# TEXT EXTRACT start

Prepaid credit cards are hardly a new or novel concept. People have been using reloadable cards for years. So it seems almost laughable that it has taken the tech industry so long to find a way to make prepaid credit cards relevant in the business world.
For small and mid-size businesses, the prepaid card should be of special interest since smaller businesses are especially vulnerable to fraud. Research shows that they are likely to incur the same median fraud loss as larger companies but only 40 percent of them ever recover stolen assets. Most businesses spend up to 20 hours a week managing employee expense reports and large organizations have entire departments dedicated to detecting inter-company fraud. The time and money American businesses invest in making sure employees use company funds correctly is astounding.
“Prepaid cards are obviously about more than creating a more functional way to manage employee expenses,” says Farhan Ahmad, founder and CEO of Bento. “Securing assets, better-supporting employees and creating doors of opportunity that might not have been there otherwise are all achievable aims of these cards.”
So why the excitement? Here are four ways prepaid credit cards are improving business:
Reduces chances of fraud
Almost 60 percent of fraud in small businesses comes from non-cash misappropriation, skimming and check tampering. Smaller businesses just do not have the resources available to police expense returns.

# TEXT EXTRACT end
# RECORDED INFORMATION start

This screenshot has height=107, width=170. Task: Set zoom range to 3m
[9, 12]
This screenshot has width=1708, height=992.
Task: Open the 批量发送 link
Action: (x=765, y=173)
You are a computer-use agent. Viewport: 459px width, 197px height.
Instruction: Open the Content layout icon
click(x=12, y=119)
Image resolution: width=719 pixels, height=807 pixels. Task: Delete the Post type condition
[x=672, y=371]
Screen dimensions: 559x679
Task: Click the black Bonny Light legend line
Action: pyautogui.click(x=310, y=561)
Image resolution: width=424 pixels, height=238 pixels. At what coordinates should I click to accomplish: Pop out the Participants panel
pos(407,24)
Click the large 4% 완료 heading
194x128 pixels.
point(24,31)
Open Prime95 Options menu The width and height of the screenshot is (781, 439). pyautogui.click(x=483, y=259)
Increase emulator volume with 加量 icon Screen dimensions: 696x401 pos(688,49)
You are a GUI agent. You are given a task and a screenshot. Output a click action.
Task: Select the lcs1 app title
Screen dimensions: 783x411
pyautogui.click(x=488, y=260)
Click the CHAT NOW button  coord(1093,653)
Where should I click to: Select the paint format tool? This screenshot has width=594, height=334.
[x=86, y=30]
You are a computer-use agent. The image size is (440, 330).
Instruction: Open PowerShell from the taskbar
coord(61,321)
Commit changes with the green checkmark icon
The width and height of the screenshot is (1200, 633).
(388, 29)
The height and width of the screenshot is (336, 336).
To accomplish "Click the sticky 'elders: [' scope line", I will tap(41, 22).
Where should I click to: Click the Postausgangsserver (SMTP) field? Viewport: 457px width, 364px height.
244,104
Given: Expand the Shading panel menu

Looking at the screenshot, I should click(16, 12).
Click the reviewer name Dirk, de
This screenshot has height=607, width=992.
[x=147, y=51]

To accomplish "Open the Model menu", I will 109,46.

# RECORDED INFORMATION end

PROBLEMS AND TASKS:
**1.** Name every type of fraud that the article on prepaid credit cards lists as a source of fraud in small businesses.
**2.** Output the passage from the article on prepaid credit cards, starting at "Prepaid credit cards are hardly" and ending at "correctly is astounding.".
**3.** Condense the paragraph of the article on prepaid credit cards that begins "For small and mid-size businesses" into a shorter version that retains its main facts.

SOLUTIONS:
**1.**
- Non-cash misappropriation
- Skimming
- Check tampering

**2.**
Prepaid credit cards are hardly a new or novel concept. People have been using reloadable cards for years. So it seems almost laughable that it has taken the tech industry so long to find a way to make prepaid credit cards relevant in the business world.
For small and mid-size businesses, the prepaid card should be of special interest since smaller businesses are especially vulnerable to fraud. Research shows that they are likely to incur the same median fraud loss as larger companies but only 40 percent of them ever recover stolen assets. Most businesses spend up to 20 hours a week managing employee expense reports and large organizations have entire departments dedicated to detecting inter-company fraud. The time and money American businesses invest in making sure employees use company funds correctly is astounding.

**3.** Prepaid cards should especially interest small and mid-size businesses, which are particularly vulnerable to fraud. They tend to suffer the same median fraud loss as larger companies, yet only 40 percent recover stolen assets. Most businesses spend up to 20 hours a week managing employee expense reports, and large organizations have whole departments devoted to detecting inter-company fraud. American businesses invest an astounding amount of time and money in ensuring that employees use company funds correctly.